Goal: Please rewrite the listing below, replacing every "computer-use agent" with "desktop assistant" and leaving everything else unchanged.

════════════════

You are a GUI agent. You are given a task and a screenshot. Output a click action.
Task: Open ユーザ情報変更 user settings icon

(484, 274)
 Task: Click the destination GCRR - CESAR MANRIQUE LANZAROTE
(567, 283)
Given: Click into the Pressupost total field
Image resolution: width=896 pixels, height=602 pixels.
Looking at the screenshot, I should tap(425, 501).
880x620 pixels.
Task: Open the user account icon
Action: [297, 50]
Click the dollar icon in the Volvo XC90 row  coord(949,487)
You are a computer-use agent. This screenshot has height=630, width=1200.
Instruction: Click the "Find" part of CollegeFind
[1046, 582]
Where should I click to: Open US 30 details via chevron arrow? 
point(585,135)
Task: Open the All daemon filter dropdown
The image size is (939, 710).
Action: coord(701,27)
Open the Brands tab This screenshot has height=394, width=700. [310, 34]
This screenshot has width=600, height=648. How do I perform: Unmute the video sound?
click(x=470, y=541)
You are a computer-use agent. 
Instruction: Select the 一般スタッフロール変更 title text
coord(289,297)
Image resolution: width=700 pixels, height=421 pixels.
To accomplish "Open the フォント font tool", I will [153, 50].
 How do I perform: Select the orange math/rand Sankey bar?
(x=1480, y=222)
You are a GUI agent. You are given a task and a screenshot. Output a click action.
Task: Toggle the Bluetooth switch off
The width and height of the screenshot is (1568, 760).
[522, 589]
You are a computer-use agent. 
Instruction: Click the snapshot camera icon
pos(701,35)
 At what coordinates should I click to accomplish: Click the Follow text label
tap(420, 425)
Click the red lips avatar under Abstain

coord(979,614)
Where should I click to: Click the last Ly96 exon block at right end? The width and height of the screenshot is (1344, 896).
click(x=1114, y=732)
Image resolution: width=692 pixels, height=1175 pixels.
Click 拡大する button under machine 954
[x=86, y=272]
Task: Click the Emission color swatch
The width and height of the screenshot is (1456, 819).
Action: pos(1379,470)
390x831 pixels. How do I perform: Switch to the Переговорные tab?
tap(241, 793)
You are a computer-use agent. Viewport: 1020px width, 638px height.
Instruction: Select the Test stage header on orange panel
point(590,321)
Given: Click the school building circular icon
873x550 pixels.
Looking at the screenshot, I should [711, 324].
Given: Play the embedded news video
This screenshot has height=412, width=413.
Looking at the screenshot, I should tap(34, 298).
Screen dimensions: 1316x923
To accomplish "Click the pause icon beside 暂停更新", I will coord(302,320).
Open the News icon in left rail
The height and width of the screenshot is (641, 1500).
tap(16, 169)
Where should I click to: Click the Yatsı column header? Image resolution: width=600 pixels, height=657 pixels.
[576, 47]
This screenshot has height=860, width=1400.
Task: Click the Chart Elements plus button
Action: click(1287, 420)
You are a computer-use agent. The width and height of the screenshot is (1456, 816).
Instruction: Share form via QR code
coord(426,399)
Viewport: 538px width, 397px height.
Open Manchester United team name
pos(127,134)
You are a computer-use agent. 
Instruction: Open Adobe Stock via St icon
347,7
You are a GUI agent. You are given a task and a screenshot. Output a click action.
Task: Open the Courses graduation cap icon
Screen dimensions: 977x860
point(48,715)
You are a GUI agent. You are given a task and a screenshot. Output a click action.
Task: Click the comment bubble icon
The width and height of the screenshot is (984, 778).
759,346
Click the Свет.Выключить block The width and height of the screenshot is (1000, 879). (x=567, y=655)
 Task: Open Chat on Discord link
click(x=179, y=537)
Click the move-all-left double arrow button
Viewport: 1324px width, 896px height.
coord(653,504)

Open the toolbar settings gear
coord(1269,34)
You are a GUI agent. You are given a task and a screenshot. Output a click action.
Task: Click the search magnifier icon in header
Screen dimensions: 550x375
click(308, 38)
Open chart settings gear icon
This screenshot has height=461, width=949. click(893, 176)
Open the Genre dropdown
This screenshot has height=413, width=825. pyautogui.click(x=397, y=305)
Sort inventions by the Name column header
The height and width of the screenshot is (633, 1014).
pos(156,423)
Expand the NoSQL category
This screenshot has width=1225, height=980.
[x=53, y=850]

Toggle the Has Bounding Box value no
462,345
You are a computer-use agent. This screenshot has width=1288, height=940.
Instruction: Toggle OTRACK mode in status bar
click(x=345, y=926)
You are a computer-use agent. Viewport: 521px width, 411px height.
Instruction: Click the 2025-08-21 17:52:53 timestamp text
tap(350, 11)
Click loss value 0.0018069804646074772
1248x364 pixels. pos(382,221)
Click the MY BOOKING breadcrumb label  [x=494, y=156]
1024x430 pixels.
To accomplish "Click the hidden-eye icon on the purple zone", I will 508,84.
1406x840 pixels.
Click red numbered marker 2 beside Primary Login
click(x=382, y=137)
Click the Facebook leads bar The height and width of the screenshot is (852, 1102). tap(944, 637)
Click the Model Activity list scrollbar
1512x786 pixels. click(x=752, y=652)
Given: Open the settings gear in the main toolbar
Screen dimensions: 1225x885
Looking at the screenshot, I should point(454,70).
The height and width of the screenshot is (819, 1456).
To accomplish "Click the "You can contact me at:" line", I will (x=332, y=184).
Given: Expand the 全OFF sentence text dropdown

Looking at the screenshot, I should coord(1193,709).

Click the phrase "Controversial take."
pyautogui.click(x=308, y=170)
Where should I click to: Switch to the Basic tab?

════════════════

Complete answer:
You are a GUI agent. You are given a task and a screenshot. Output a click action.
Task: Open ユーザ情報変更 user settings icon

(484, 274)
 Task: Click the destination GCRR - CESAR MANRIQUE LANZAROTE
(567, 283)
Given: Click into the Pressupost total field
Image resolution: width=896 pixels, height=602 pixels.
Looking at the screenshot, I should tap(425, 501).
880x620 pixels.
Task: Open the user account icon
Action: [297, 50]
Click the dollar icon in the Volvo XC90 row  coord(949,487)
You are a desktop assistant. This screenshot has height=630, width=1200.
Instruction: Click the "Find" part of CollegeFind
[1046, 582]
Where should I click to: Open US 30 details via chevron arrow? 
point(585,135)
Task: Open the All daemon filter dropdown
The image size is (939, 710).
Action: coord(701,27)
Open the Brands tab This screenshot has height=394, width=700. [310, 34]
This screenshot has width=600, height=648. How do I perform: Unmute the video sound?
click(x=470, y=541)
You are a desktop assistant. 
Instruction: Select the 一般スタッフロール変更 title text
coord(289,297)
Image resolution: width=700 pixels, height=421 pixels.
To accomplish "Open the フォント font tool", I will [153, 50].
 How do I perform: Select the orange math/rand Sankey bar?
(x=1480, y=222)
You are a GUI agent. You are given a task and a screenshot. Output a click action.
Task: Toggle the Bluetooth switch off
The width and height of the screenshot is (1568, 760).
[522, 589]
You are a desktop assistant. 
Instruction: Click the snapshot camera icon
pos(701,35)
 At what coordinates should I click to accomplish: Click the Follow text label
tap(420, 425)
Click the red lips avatar under Abstain

coord(979,614)
Where should I click to: Click the last Ly96 exon block at right end? The width and height of the screenshot is (1344, 896).
click(x=1114, y=732)
Image resolution: width=692 pixels, height=1175 pixels.
Click 拡大する button under machine 954
[x=86, y=272]
Task: Click the Emission color swatch
The width and height of the screenshot is (1456, 819).
Action: pos(1379,470)
390x831 pixels. How do I perform: Switch to the Переговорные tab?
tap(241, 793)
You are a desktop assistant. Viewport: 1020px width, 638px height.
Instruction: Select the Test stage header on orange panel
point(590,321)
Given: Click the school building circular icon
873x550 pixels.
Looking at the screenshot, I should [711, 324].
Given: Play the embedded news video
This screenshot has height=412, width=413.
Looking at the screenshot, I should tap(34, 298).
Screen dimensions: 1316x923
To accomplish "Click the pause icon beside 暂停更新", I will coord(302,320).
Open the News icon in left rail
The height and width of the screenshot is (641, 1500).
tap(16, 169)
Where should I click to: Click the Yatsı column header? Image resolution: width=600 pixels, height=657 pixels.
[576, 47]
This screenshot has height=860, width=1400.
Task: Click the Chart Elements plus button
Action: click(1287, 420)
You are a desktop assistant. The width and height of the screenshot is (1456, 816).
Instruction: Share form via QR code
coord(426,399)
Viewport: 538px width, 397px height.
Open Manchester United team name
pos(127,134)
You are a desktop assistant. 
Instruction: Open Adobe Stock via St icon
347,7
You are a GUI agent. You are given a task and a screenshot. Output a click action.
Task: Open the Courses graduation cap icon
Screen dimensions: 977x860
point(48,715)
You are a GUI agent. You are given a task and a screenshot. Output a click action.
Task: Click the comment bubble icon
The width and height of the screenshot is (984, 778).
759,346
Click the Свет.Выключить block The width and height of the screenshot is (1000, 879). (x=567, y=655)
 Task: Open Chat on Discord link
click(x=179, y=537)
Click the move-all-left double arrow button
Viewport: 1324px width, 896px height.
coord(653,504)

Open the toolbar settings gear
coord(1269,34)
You are a GUI agent. You are given a task and a screenshot. Output a click action.
Task: Click the search magnifier icon in header
Screen dimensions: 550x375
click(308, 38)
Open chart settings gear icon
This screenshot has height=461, width=949. click(893, 176)
Open the Genre dropdown
This screenshot has height=413, width=825. pyautogui.click(x=397, y=305)
Sort inventions by the Name column header
The height and width of the screenshot is (633, 1014).
pos(156,423)
Expand the NoSQL category
This screenshot has width=1225, height=980.
[x=53, y=850]

Toggle the Has Bounding Box value no
462,345
You are a desktop assistant. This screenshot has width=1288, height=940.
Instruction: Toggle OTRACK mode in status bar
click(x=345, y=926)
You are a desktop assistant. Viewport: 521px width, 411px height.
Instruction: Click the 2025-08-21 17:52:53 timestamp text
tap(350, 11)
Click loss value 0.0018069804646074772
1248x364 pixels. pos(382,221)
Click the MY BOOKING breadcrumb label  [x=494, y=156]
1024x430 pixels.
To accomplish "Click the hidden-eye icon on the purple zone", I will 508,84.
1406x840 pixels.
Click red numbered marker 2 beside Primary Login
click(x=382, y=137)
Click the Facebook leads bar The height and width of the screenshot is (852, 1102). tap(944, 637)
Click the Model Activity list scrollbar
1512x786 pixels. click(x=752, y=652)
Given: Open the settings gear in the main toolbar
Screen dimensions: 1225x885
Looking at the screenshot, I should point(454,70).
The height and width of the screenshot is (819, 1456).
To accomplish "Click the "You can contact me at:" line", I will (x=332, y=184).
Given: Expand the 全OFF sentence text dropdown

Looking at the screenshot, I should coord(1193,709).

Click the phrase "Controversial take."
pyautogui.click(x=308, y=170)
Where should I click to: Switch to the Basic tab?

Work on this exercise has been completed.